[START OF Given data]
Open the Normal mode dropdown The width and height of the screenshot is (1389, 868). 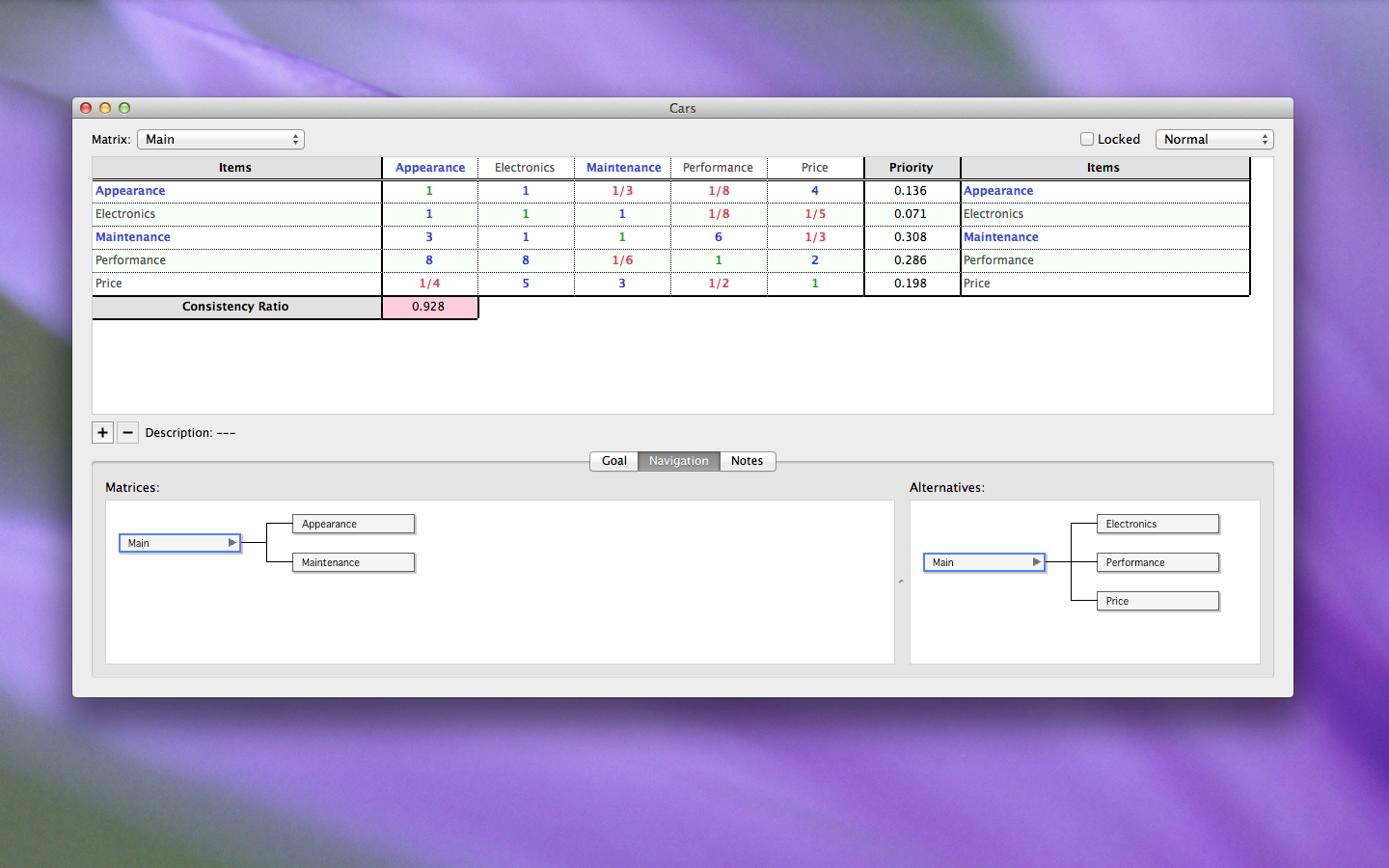[1214, 139]
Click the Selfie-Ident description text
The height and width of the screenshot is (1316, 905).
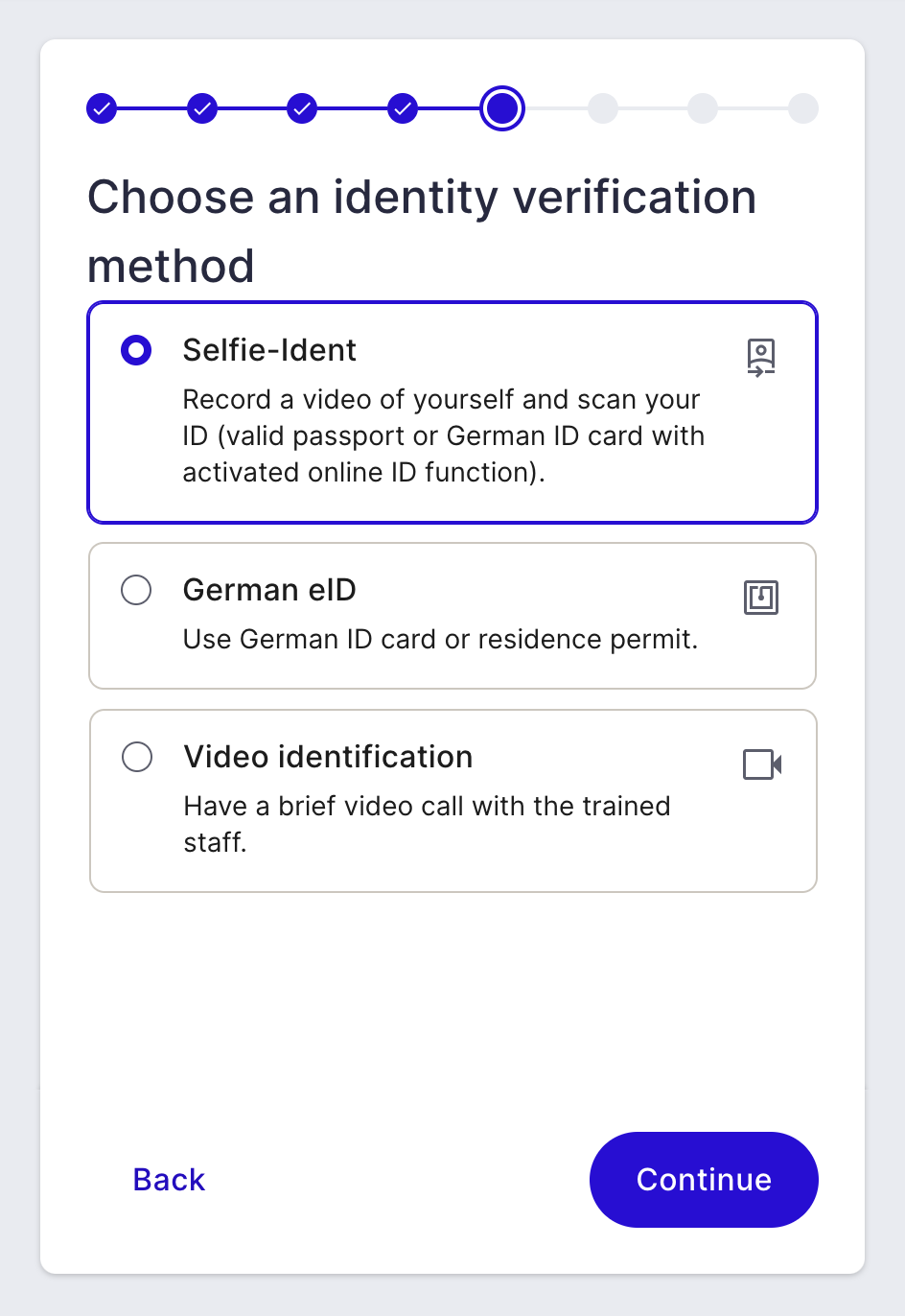coord(444,435)
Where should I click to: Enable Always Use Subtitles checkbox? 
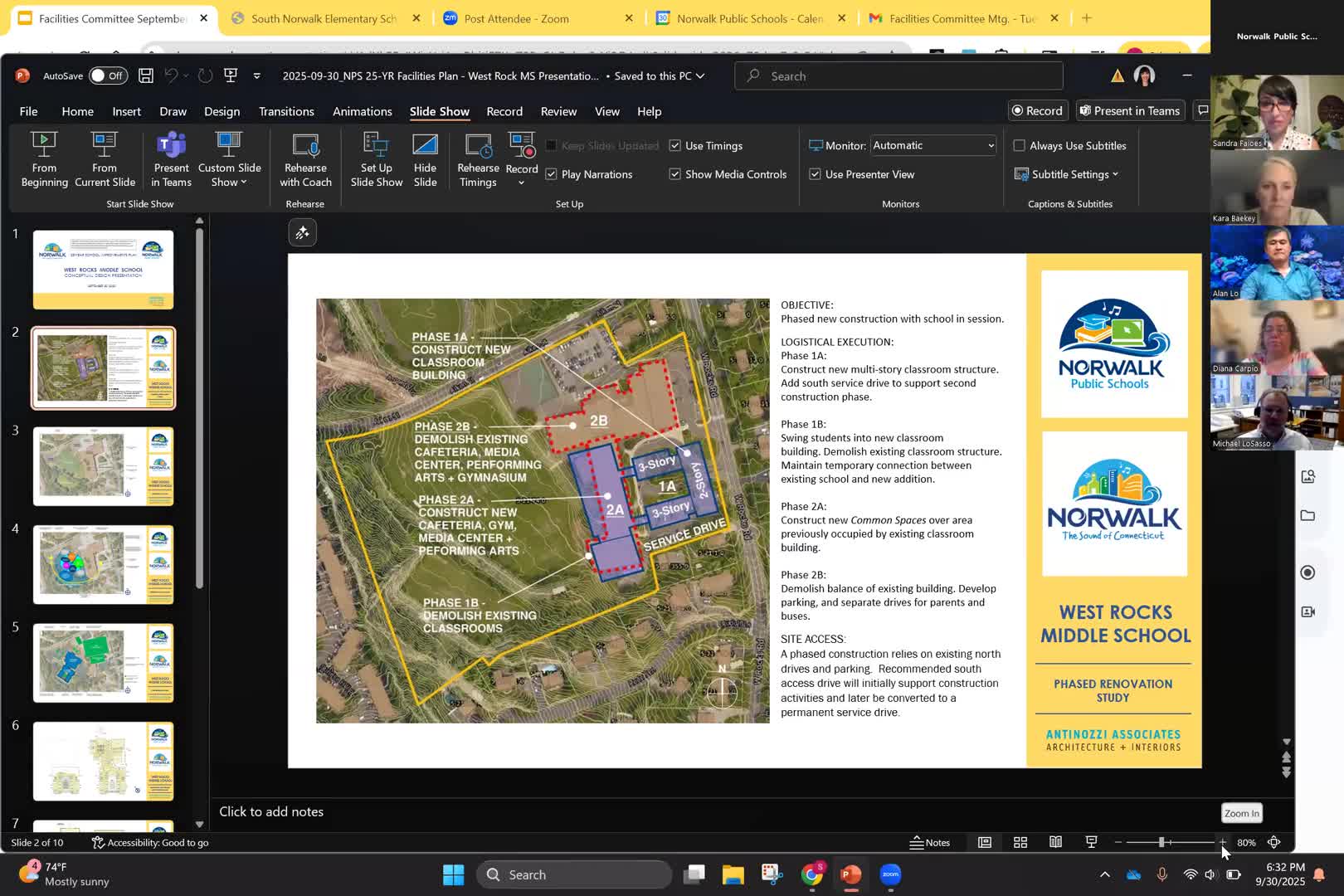click(x=1020, y=145)
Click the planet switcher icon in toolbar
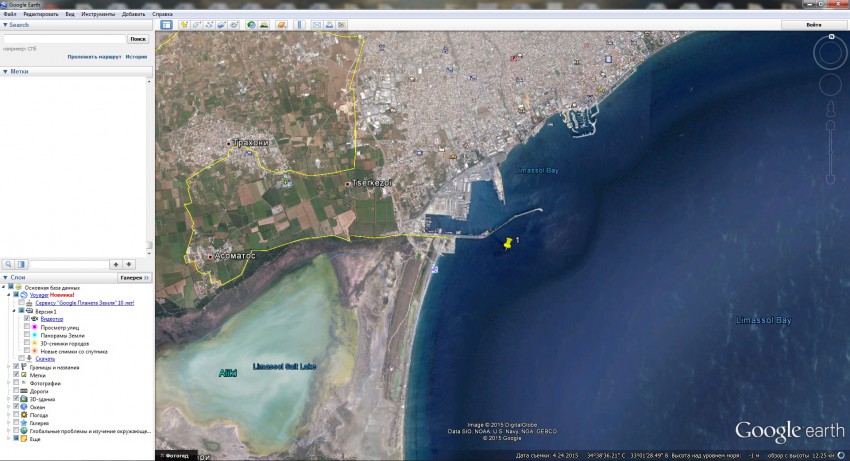The image size is (850, 461). tap(279, 24)
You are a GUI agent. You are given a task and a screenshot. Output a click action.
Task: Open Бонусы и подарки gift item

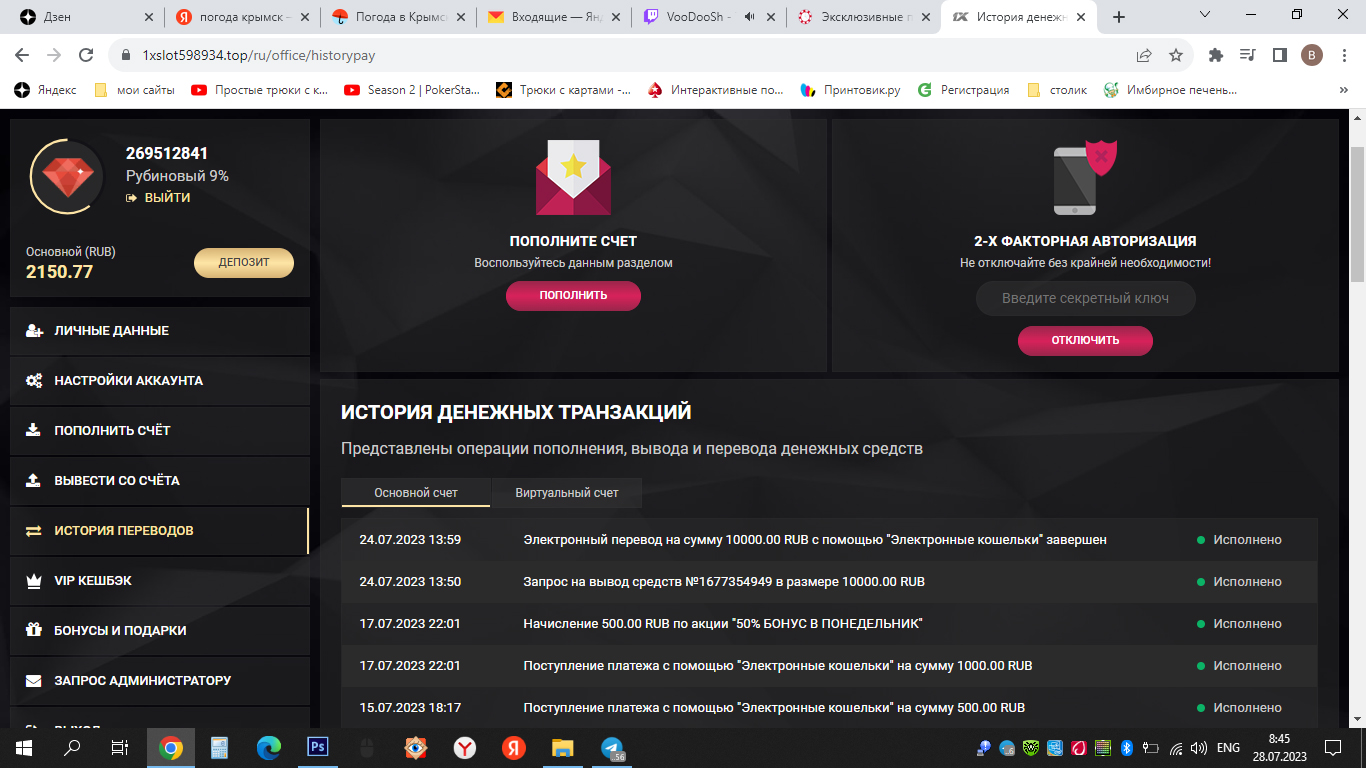(159, 631)
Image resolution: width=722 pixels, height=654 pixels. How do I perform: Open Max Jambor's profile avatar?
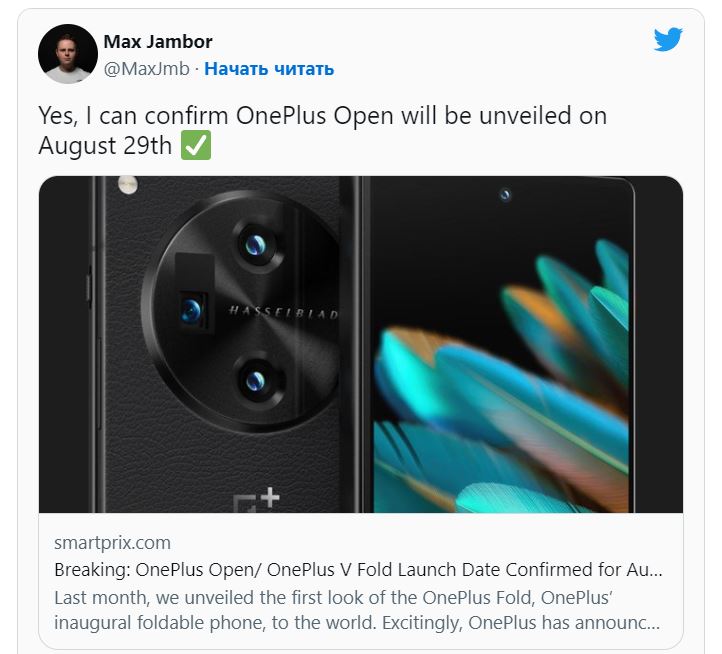click(x=68, y=54)
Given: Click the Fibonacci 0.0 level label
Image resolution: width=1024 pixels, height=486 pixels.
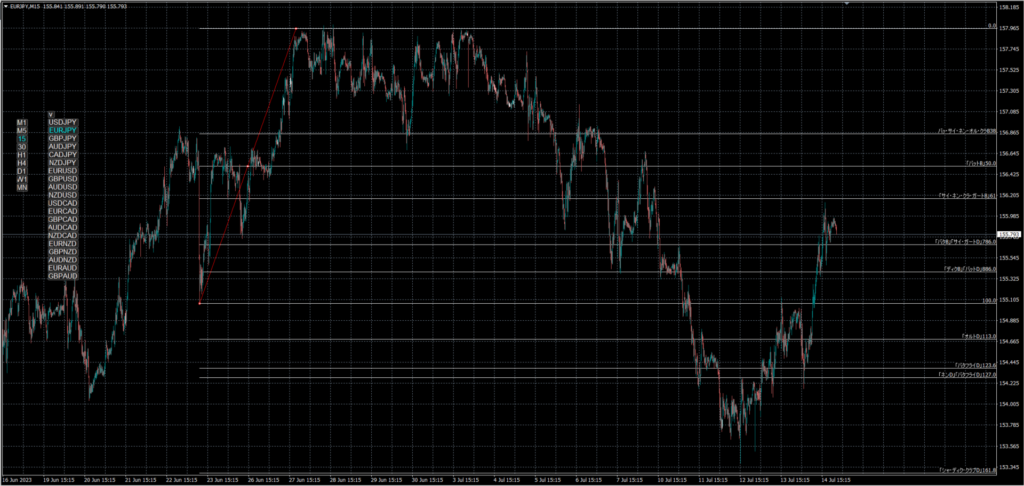Looking at the screenshot, I should point(991,27).
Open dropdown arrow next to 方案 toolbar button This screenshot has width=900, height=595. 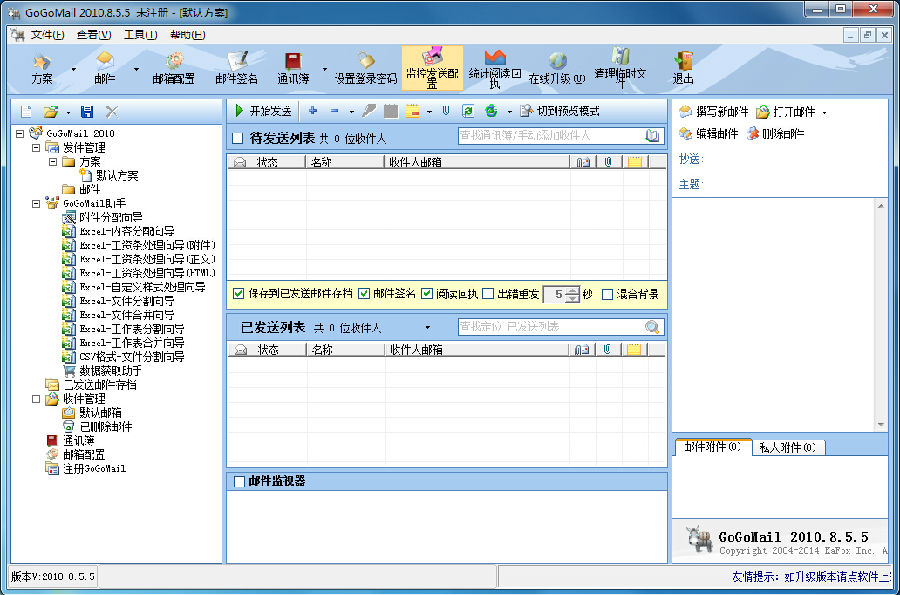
[END OF Given data]
Your goal> Copy out, word for word, the stretch of the records from the line containing "Image resolution: width=722" through the end of the records, leaving out the pictures.

Correct answer>
Image resolution: width=722 pixels, height=654 pixels. How do I perform: Open Max Jambor's profile avatar?
click(x=68, y=54)
Given: Click the Fibonacci 0.0 level label
Image resolution: width=1024 pixels, height=486 pixels.
Looking at the screenshot, I should point(991,27).
Open dropdown arrow next to 方案 toolbar button This screenshot has width=900, height=595. 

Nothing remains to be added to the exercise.